# Main > General Discussion >  Help on getting through Artist block??

## LincolnHolmes

So I've been drawing maps for a little over a month now and for some reason I feel like I'm getting nowhere. I am aware that results don't happen within a month, and I'm not worried about my artistic ability. The problem is that I feel like I'm drawing the same map over and over again even though their different each time. It is starting to get annoying. Does anyone have any ideas on how to "mix up" my maps to make them more interesting and so I can get through this Roadblock?? 

Thanks! 
- Lincoln  :Very Happy:

----------


## Chick

Sure, go read more tutorials!   There are dozens of ways to do things, and a lot of them are explained in various tutorials in the How To section of this forum.

To get you started, there is a great tutorial in the sticky section of Tutorials, called 
Quickstart Guide to Fantasy Mapping: http://www.cartographersguild.com/showthread.php?t=4276

From there, go to 
Hand Drawn Mapping for the Artistically Challenged: http://www.cartographersguild.com/sh...ad.php?t=10655

Once you have completed those two tutorials, you'll be well on your way!! 

And be sure not to miss 
How to Get Your Rivers in the Right Place:  http://www.cartographersguild.com/showthread.php?t=3822

and 
The Most Common Reality Errors:
http://www.cartographersguild.com/sh...ad.php?t=30156

Have fun and I'll look forward to seeing your first map post!

----------


## waldronate

One quick way to get practice is to check out some of the mapmaking requests. Let the person know that you're looking to practice and that the results may not quite be what they were hoping for. Some folks will be very pleased to get any assistance at all (some will whine about quality, but you will still have had the practice). Working to someone else's specification is a sure way to get to try new things!

----------


## LincolnHolmes

I'd never even considered that! Thanks for the tip! I'll be sure to try that out as soon as I can. 
Thanks a heap  :Very Happy:

----------


## jpstod

Are you sharing them?
Are you creating for your own Campaign?
Try doing what I am doing right now...Recreate some older maps from Moduals for others for use in Digital Format

----------


## ChickPea

You can always try one of the monthly challenges too. They're fab for pushing you to try new things and you can bring that experience to your own map-making. More info in the challenges folder.

----------

• • • •

• Problem description:
Retype the stretch of the artist's block thread from "## waldronate" through "soon as I can." with every word and mark unchanged.

• Entries on where items appear:
• • • •

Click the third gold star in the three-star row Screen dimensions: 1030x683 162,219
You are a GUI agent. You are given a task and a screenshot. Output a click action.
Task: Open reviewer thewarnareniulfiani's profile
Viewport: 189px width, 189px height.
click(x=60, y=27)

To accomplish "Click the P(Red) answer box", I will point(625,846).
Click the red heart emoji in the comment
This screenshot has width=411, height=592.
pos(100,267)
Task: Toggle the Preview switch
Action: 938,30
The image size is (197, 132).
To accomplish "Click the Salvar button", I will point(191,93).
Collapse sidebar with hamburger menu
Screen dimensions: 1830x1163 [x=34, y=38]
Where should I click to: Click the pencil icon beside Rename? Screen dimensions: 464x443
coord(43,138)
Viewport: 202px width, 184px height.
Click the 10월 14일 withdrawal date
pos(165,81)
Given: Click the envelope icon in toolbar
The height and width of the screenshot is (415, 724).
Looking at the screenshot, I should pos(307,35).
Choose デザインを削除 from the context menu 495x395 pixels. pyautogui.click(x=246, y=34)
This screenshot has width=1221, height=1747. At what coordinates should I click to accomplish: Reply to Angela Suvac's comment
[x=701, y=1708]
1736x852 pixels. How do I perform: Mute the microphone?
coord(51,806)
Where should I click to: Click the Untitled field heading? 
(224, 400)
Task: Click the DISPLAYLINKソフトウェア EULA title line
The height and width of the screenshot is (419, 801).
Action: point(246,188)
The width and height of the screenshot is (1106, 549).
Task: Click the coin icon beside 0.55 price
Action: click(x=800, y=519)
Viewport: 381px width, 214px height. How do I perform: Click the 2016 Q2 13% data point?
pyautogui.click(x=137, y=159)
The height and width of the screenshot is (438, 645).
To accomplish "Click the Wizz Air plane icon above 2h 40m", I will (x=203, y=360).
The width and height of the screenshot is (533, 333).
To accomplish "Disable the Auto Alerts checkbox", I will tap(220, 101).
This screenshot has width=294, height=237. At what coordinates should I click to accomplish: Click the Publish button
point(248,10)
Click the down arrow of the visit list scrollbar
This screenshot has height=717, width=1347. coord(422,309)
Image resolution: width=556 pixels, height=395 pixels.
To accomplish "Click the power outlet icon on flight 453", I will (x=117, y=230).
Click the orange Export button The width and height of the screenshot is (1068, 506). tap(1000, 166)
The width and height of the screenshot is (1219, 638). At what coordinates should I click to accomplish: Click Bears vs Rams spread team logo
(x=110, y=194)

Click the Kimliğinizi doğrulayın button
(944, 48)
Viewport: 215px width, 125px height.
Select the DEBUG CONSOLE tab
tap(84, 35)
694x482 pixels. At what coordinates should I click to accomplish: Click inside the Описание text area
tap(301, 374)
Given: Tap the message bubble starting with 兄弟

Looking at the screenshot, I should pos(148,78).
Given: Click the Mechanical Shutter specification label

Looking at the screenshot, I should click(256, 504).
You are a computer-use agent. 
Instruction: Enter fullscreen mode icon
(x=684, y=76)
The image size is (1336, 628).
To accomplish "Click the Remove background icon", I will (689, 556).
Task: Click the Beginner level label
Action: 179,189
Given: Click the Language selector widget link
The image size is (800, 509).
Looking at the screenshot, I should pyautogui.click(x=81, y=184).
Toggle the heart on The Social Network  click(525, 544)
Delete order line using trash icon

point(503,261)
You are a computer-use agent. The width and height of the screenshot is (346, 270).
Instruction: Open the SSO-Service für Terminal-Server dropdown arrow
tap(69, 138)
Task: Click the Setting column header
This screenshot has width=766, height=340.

• • • •

• Response for this exercise:
## waldronate

One quick way to get practice is to check out some of the mapmaking requests. Let the person know that you're looking to practice and that the results may not quite be what they were hoping for. Some folks will be very pleased to get any assistance at all (some will whine about quality, but you will still have had the practice). Working to someone else's specification is a sure way to get to try new things!

----------


## LincolnHolmes

I'd never even considered that! Thanks for the tip! I'll be sure to try that out as soon as I can.